#### Work to be completed
For the material below, the sole required output is the number of lines that include "computer".

#### Data supplied
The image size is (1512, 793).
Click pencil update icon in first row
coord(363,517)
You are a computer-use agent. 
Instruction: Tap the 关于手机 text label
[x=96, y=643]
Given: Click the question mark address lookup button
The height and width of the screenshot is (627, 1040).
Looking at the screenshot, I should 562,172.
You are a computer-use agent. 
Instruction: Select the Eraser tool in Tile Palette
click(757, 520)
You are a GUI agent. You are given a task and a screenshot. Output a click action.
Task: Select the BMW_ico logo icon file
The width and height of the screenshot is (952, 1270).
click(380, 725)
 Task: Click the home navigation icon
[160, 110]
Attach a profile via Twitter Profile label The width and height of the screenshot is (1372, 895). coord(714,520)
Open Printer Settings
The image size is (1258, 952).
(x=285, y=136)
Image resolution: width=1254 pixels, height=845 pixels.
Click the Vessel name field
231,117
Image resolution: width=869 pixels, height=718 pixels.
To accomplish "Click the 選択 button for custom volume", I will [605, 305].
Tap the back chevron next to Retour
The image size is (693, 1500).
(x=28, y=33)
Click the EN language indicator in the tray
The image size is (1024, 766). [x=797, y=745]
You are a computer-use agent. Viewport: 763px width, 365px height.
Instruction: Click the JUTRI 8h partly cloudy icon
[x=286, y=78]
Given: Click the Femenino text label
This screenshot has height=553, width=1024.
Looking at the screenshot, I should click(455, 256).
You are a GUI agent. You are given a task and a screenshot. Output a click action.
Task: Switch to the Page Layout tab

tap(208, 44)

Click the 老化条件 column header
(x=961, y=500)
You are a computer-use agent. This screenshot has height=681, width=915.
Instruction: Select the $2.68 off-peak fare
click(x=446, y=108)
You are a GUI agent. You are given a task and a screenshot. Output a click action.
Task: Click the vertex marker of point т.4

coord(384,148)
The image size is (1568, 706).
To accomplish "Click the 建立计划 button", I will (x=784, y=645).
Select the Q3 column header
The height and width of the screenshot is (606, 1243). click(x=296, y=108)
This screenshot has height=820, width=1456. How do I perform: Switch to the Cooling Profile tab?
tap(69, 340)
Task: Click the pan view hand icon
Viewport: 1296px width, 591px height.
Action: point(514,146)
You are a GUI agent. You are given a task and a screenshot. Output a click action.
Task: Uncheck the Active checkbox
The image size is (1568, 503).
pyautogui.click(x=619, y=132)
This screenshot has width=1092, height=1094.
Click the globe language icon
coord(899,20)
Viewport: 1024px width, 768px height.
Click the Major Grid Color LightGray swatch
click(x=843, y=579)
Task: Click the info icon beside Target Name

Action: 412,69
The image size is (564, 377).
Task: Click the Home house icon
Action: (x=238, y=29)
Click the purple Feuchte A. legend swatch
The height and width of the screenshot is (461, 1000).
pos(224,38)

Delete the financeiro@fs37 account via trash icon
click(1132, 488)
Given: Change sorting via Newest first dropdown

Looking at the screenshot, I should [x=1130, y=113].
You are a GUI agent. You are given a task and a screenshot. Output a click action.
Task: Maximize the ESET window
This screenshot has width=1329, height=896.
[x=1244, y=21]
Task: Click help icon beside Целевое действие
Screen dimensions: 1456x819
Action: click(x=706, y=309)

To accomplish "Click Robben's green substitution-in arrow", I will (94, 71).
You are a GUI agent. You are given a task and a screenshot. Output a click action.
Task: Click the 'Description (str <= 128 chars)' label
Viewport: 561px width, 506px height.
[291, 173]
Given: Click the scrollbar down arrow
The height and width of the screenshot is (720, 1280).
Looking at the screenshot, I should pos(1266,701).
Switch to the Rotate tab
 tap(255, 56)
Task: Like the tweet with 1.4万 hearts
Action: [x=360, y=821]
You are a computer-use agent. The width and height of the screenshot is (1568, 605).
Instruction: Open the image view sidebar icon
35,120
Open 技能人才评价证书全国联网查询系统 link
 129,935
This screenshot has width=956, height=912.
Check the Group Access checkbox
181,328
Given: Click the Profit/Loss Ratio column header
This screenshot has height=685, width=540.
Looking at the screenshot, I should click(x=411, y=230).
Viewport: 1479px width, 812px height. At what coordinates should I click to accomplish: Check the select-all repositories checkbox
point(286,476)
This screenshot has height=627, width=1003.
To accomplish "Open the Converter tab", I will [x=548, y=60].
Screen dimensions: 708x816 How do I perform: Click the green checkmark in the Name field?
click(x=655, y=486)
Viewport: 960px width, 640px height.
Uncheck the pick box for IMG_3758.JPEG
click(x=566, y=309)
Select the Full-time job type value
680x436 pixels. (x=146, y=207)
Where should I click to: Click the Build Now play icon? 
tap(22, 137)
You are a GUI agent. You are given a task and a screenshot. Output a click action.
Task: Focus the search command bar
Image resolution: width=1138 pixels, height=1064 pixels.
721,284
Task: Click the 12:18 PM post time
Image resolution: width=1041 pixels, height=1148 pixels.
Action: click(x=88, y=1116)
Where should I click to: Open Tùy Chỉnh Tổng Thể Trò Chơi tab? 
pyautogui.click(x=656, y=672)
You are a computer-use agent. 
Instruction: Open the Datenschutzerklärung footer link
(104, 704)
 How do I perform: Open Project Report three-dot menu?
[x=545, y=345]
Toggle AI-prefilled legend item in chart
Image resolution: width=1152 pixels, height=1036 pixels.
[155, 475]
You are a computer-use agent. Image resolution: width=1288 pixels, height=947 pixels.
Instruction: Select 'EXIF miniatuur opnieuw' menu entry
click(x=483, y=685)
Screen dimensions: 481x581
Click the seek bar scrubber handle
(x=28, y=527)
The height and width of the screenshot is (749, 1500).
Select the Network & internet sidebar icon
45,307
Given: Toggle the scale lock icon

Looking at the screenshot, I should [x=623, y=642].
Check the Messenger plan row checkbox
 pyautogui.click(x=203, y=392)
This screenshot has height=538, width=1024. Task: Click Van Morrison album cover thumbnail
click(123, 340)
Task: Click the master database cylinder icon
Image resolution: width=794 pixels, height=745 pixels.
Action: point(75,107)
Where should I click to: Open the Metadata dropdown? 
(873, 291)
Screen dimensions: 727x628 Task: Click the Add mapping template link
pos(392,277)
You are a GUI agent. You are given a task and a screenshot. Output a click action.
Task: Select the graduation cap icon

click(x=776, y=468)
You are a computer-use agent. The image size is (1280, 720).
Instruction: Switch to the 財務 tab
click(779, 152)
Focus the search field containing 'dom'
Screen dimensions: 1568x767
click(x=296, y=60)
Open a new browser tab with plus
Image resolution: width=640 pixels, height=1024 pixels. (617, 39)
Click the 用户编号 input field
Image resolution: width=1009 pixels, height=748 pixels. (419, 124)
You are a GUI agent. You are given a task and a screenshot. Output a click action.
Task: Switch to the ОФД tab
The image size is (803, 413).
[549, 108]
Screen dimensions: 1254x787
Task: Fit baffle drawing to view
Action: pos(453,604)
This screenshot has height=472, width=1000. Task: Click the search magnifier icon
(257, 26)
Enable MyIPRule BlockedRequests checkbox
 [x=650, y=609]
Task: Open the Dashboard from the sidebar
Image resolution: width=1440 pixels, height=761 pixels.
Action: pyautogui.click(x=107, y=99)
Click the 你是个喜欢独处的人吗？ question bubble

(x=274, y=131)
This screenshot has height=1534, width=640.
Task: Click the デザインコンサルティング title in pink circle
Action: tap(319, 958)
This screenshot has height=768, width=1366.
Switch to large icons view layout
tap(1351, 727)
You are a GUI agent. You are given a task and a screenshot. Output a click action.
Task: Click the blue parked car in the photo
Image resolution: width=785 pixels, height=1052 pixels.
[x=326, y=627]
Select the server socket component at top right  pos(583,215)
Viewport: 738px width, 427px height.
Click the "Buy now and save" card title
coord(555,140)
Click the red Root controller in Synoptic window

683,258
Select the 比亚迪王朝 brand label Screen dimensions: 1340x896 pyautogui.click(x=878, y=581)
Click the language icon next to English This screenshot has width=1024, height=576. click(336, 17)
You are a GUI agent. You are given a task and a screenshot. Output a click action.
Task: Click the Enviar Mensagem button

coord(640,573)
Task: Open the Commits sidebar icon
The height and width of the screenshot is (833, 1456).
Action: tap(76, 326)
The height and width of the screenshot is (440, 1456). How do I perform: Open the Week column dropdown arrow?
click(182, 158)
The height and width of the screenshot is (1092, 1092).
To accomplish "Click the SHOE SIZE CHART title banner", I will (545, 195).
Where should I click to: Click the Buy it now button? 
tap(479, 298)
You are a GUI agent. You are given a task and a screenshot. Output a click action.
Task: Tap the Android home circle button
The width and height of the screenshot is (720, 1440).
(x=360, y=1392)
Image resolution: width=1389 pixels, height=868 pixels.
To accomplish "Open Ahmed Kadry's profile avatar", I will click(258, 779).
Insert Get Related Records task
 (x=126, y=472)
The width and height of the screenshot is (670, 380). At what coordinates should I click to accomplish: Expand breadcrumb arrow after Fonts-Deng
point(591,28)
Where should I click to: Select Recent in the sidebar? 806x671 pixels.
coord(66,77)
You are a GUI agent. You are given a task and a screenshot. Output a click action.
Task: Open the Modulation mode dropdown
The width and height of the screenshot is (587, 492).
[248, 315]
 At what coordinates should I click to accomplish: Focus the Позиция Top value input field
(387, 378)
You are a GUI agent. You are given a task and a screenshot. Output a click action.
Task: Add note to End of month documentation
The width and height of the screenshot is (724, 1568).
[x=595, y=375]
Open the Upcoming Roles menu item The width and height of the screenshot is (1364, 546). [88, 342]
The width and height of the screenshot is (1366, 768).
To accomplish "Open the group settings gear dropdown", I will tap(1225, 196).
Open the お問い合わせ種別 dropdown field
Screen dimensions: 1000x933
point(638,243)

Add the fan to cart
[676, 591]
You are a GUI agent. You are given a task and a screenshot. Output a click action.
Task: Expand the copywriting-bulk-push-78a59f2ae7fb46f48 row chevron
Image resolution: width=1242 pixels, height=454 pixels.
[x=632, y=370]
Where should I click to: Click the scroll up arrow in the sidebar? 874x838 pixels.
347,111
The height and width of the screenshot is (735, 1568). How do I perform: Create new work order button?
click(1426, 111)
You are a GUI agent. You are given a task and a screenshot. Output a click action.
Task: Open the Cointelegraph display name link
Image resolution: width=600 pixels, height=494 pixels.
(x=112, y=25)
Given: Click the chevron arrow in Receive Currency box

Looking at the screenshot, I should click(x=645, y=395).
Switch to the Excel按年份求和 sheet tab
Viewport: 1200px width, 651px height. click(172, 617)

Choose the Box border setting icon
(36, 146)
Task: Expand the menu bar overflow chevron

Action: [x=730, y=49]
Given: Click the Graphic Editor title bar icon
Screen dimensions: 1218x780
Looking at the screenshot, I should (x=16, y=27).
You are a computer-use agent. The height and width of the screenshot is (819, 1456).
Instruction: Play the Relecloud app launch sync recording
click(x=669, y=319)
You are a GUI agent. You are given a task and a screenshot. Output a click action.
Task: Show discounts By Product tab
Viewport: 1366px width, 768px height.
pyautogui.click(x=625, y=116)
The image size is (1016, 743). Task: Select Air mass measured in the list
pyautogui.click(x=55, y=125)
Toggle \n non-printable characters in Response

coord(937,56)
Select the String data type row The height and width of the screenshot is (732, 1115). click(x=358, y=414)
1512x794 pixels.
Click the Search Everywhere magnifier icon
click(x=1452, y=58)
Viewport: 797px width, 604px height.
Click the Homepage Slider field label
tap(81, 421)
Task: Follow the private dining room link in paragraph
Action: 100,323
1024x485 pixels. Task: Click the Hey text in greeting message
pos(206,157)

#### Worked solution
9